Current production printing utilizes known techniques, such as two-dimensional (2D) printing technology, to print image content on objects. In order to print customized image content on a portion of 3D object, the printheads have to be maneuvered to present the object portion to be printed as a parallel plane to the printheads. Additionally, curved or irregular surfaces are difficult to print with a plane of printheads because the gap between the ejectors in the printheads and the surface of the object differ with reference to the curvature or elevation changes in the surface. The differences in gaps between the ejectors and the surface can be enough to affect the registration of the printing since some drops of material travel further than other drops of material. Consequently, air turbulence can affect the movement of the drops that travel further or the ejector can be slightly angled in the printhead. This latter defect is not as noticeable for drops travelling shorter distances than it is for drops travelling longer distances. Also, the shape of a drop of ink varies as it moves through the gap between a printhead and a part. Consequently, gap size can affect whether a drop is properly shaped, forms a satellite drop, is improperly shaped, or becomes multiple drops as it lands on the object. These and other known effects prevent many objects, particularly curved or irregular objects, from being printed by previously known printers.

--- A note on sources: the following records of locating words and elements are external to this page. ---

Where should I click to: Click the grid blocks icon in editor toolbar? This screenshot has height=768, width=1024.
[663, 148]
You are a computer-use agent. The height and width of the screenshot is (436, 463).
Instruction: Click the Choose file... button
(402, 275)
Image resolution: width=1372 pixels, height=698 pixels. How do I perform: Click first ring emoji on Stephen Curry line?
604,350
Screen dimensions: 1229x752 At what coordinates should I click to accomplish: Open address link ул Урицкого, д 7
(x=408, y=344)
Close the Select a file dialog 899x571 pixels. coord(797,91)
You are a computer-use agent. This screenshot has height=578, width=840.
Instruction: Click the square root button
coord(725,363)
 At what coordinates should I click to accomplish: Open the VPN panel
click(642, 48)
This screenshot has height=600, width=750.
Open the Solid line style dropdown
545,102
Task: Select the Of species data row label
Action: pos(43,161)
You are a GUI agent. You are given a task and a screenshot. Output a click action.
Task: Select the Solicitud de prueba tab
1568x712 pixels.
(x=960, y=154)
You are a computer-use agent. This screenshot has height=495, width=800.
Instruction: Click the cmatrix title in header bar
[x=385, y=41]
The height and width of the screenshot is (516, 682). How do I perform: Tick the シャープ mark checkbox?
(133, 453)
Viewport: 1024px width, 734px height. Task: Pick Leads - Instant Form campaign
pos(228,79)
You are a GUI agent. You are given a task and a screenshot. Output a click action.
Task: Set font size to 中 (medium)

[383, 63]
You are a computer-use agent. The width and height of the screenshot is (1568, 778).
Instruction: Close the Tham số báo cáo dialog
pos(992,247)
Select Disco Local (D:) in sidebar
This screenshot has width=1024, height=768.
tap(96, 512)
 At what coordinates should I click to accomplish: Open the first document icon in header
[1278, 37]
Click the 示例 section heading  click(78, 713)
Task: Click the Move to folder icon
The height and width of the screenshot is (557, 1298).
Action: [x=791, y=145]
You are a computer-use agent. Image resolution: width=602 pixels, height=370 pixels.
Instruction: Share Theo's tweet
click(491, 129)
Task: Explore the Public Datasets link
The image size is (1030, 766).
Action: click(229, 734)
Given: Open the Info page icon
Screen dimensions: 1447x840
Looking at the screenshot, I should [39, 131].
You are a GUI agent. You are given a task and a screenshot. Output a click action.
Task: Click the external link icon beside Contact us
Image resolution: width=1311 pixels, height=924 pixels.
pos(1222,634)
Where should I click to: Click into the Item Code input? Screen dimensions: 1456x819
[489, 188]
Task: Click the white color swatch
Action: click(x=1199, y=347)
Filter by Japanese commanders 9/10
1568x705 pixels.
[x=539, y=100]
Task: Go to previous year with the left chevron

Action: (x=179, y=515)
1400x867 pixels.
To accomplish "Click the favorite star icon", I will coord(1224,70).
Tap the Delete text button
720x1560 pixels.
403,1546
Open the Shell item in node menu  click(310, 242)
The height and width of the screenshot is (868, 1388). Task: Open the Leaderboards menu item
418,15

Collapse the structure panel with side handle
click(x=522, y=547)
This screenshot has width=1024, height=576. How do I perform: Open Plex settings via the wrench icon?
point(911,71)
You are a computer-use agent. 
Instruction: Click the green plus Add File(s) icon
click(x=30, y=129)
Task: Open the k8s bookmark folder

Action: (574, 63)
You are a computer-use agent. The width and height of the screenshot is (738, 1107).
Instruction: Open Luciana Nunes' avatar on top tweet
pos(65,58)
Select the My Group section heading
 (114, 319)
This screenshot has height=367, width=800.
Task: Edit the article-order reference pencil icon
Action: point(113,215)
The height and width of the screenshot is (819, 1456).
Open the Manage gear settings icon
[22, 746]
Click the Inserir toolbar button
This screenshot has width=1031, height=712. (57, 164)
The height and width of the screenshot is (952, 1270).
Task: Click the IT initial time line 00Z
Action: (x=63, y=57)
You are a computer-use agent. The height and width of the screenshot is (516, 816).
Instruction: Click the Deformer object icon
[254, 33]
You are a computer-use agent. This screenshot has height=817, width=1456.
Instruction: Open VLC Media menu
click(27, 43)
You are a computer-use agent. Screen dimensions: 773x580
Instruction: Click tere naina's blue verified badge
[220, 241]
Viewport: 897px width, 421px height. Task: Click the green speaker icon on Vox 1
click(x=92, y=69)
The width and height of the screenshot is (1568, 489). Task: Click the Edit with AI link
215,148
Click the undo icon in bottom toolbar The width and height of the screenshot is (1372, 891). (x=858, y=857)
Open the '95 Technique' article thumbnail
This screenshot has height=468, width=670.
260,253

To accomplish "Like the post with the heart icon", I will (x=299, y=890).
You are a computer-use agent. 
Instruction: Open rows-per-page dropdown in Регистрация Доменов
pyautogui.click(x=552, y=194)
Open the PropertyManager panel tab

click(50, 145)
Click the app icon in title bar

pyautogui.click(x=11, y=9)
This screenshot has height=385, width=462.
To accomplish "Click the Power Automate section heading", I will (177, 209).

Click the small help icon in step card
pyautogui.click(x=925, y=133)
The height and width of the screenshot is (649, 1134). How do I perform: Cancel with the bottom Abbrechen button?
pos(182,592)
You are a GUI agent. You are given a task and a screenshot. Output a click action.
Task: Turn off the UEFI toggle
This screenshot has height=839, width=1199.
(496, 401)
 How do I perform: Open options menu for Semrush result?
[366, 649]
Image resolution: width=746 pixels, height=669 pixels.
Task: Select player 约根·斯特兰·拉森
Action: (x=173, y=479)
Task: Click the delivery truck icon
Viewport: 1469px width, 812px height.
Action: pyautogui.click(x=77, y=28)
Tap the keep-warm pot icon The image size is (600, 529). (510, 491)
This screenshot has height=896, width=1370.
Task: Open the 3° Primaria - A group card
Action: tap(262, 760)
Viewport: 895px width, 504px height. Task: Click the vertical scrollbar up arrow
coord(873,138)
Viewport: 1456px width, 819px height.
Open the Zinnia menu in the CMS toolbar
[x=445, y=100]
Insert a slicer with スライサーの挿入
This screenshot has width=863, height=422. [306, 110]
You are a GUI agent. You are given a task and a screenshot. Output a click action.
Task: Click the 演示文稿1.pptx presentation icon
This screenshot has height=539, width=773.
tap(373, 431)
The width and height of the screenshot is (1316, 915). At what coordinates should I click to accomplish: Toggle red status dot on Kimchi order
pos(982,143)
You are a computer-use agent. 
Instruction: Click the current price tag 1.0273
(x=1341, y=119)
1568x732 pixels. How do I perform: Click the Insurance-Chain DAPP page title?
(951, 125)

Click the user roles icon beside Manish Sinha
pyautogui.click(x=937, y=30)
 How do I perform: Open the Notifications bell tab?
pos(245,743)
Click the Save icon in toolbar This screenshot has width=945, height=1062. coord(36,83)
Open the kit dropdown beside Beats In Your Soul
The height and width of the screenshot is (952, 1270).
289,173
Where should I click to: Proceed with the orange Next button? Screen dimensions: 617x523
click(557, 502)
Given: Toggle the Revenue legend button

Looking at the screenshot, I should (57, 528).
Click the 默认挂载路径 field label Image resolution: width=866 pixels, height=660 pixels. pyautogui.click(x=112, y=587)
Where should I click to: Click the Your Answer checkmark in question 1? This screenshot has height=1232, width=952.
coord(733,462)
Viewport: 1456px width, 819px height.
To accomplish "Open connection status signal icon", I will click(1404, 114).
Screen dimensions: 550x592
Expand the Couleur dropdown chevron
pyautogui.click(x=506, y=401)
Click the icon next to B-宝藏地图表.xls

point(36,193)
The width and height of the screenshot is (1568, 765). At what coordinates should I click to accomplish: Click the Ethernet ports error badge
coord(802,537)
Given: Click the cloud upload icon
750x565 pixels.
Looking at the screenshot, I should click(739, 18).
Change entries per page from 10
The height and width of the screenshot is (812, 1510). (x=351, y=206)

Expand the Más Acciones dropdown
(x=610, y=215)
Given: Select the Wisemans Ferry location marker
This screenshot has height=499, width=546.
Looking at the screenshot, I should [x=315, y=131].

Transfer printing of three-dimensional objects with photo-resist materials has been tried. In these previously known systems, an image is printed on a sheet with photo-resist materials that are curable with ultraviolet (UV) radiation. The sheet is then placed against the surface of the object and then pressed against the object or vacuum is applied between the sheet and the object to draw the sheet against the object. The back of the sheet is radiated with UV radiation to cure the photo-resist material. When the sheet is removed from the object, the photo-resist remains on the object surface and the surface can then be etched to form the pattern in the surface of the object. Alternatively, the photo-resist pattern on the object surface can act as a plating resist to preserve the covered areas when the object is plated. Afterwards, the photo-resist material is removed.
This approach uses UV radiation to transfer the photo-resist image to the object because heat and pressure transfer of an image from a sheet fails to register the image appropriately on the surface. Waiting until the sheet is in contact with the object surface, however, requires the use of particular types of ink to avoid ink movement or uncured ink mixing before the sheet contacts the object surface. For example, differences in surface energy between drops of UV curable inks and the surface on which they land can cause the drops to move after they have landed. This movement can produce holes in areas where the coverage is supposed to be continuous or cause drops of different colors to mix and form unintended colors that can adversely impact the quality of the image. To address these issues, the previously known 3D object printing systems used UV inks that have a high enough percentage of wax in the ink that the ink is solid at room temperature. By melting the ink and ejecting it to form a photo-resist pattern, the pattern stabilizes as it cools, which commences as soon as the ink is ejected. Being able to use UV inks that do not have to be solid at room temperature would be useful.
Other transfer image systems use sheets pre-printed with dye inks to avoid the issues related to ink movement and color mixing. The pre-printed sheets having fixed images on them, however, require that the sheets be heated once the sheet is applied to the object surface to release the fixed ink image from the sheet so it can be transferred by pressure. This type of previously known system requires that the image sheet preparation be a separate process from the object printing since the image must be fixed on the sheet so the sheet can be manipulated and conform to the object surface for image release. Thus, a printer that enables reliable printing of curved 3D object surfaces using a broad array of inks without requiring a separate image sheet printing process is desirable.